La Grecia dal punto di vista tattico rappresenta veramente una squadra fuori tempo massimo, che sembra essere stata catapultata direttamente dagli Anni Ottanta nel calcio dei primi Anni Duemila. “Re Otto” Rehhagel, già autore dei miracoli Werder Brema e Kaiserslautern in patria, schiera la sua nazionale con un 4-3-3 mobile che però è tale solo sulla carta, in quanto gli ellenici marcano rigidamente a uomo i propri avversari, sia in difesa che a centrocampo, con Dellas che gioca da libero, senza però abbassare troppo il baricentro in area di rigore. Le marcature a uomo sono sempre elastiche e mai dogmatiche con l’undici ellenico che resta sempre corto e compatto in meno di trenta metri: insomma, chi parla di catenaccio relativo a quella squadra deve un po’ aggiornare il suo vocabolario calcistico. L’Europeo del 2004 è importante anche dal punto di vista dei sistemi di gioco perché in terra lusitana nessuna nazionale, tra le sedici presenti al taglio del nastro, si schiera con la difesa a tre, un fatto davvero notevole se si pensa che solo quattro anni prima erano state ben sei le formazioni a giocare con tre giocatori al centro della difesa. Un segno che con i primi Anni Duemila il calcio sta diventando sempre più fluido e meno legato al concetto di ruolo anche se la maggioranza delle contendenti (undici su sedici) schiera ancora le due classiche punte al centro dell’attacco. Una delle poche eccezioni è il Portogallo di Luis Felipe Scolari, che si schiera in campo con un 4-2-3-1 puro, con Pauleta unico terminale offensivo sostenuto alle spalle da un trio da leccarsi i baffi: un giovanissimo Cristiano Ronaldo, Deco e Figo. Come da sua atavica tradizione però la nazionale lusitana pratica un calcio molto “barocco” che sul più bello si smarrisce in una nuvola di fumo.
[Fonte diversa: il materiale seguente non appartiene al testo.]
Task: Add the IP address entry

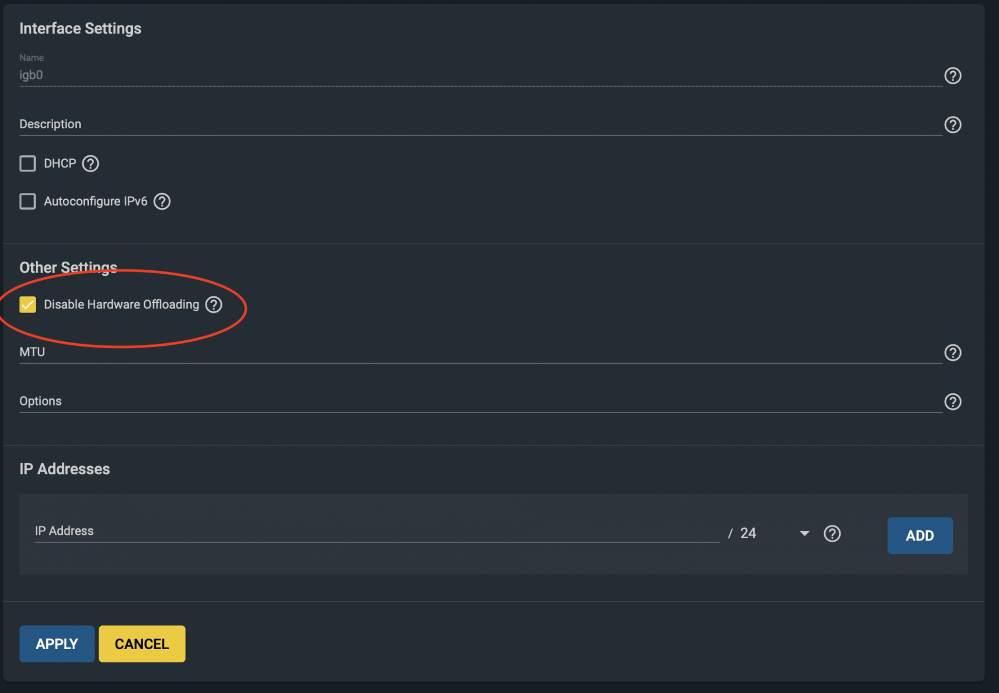Action: point(920,535)
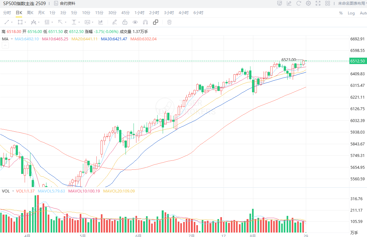Select the trend line drawing tool
Image resolution: width=367 pixels, height=237 pixels.
click(x=7, y=22)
Un discorso simile può essere fatto per la Repubblica Ceca, la squadra che assieme al Portogallo ha espresso il più bel calcio della rassegna, ma che è stata “matata” in semifinale dal silver goal di Dellas. La selezione di Karel Brückner si schiera con una sorta di 4-1-4-1 asimmetrico estremamente accattivante. Galásek è l’unico giocatore certo di un centrocampo molto fisso dove stazionano Rosický (trequartista sulla carta, ma in realtà regista più arretrato) e Nedv?d (mezzala in partenza, ma che in realtà si inserisce spesso sulla trequarti), sulla fascia destra staziona Poborský con il compito di dare ampiezza alla manovra, mentre Baroš (capocannoniere dell’europeo) dall’altra parte gioca più all’interno affiancato alla torre Koller.
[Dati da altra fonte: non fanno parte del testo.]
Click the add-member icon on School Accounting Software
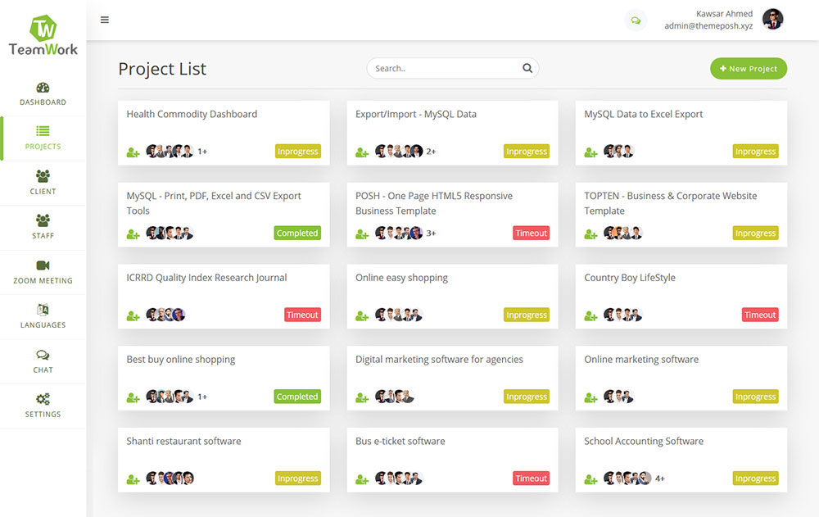 (x=590, y=478)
L’ultima semifinalista è l’Olanda di Dick Advocaat che per l’occasione gioca con un 4-3-3 razionale, con un centrocampo di sostanza (Davids – Seedorf - Cocu) e un attacco che fa affidamento a due ali pure come Overmars e Robben dietro all’ariete Van Nistelrooy.

Chiudiamo con l’Italia di Giovanni Trapattoni, una delle grandi deluse del torneo, vittima del “biscottone” scandinavo tra Danimarca e Svezia nella fase ai gironi. Il Trap schiera la sua nazionale con un innovativo 4-2-3-1 nella prima uscita (contro la Danimarca), anche se schierato in modo asimmetrico: in difesa, infatti, a destra gioca Panucci, un terzino “bloccato”, mentre a sinistra agisce Zambrotta che invece è un vero e proprio fluidificante. Di conseguenza anche gli esterni hanno compiti differenti: Camoranesi a destra è un’ala classica che regala ampiezza al gioco, mentre a sinistra Del Piero deve tagliare in diagonale verso al centro per affiancare Vieri e il trequartista Totti. Dopo la squalifica del “Pupone” a causa dello sputo a Poulsen, Trapattoni passa al centrocampo a tre con Pirlo vertice basso, schierando davanti il tridente Cassano-Vieri-Del Piero; ma tutto ciò non basta per passare ai quarti di finale.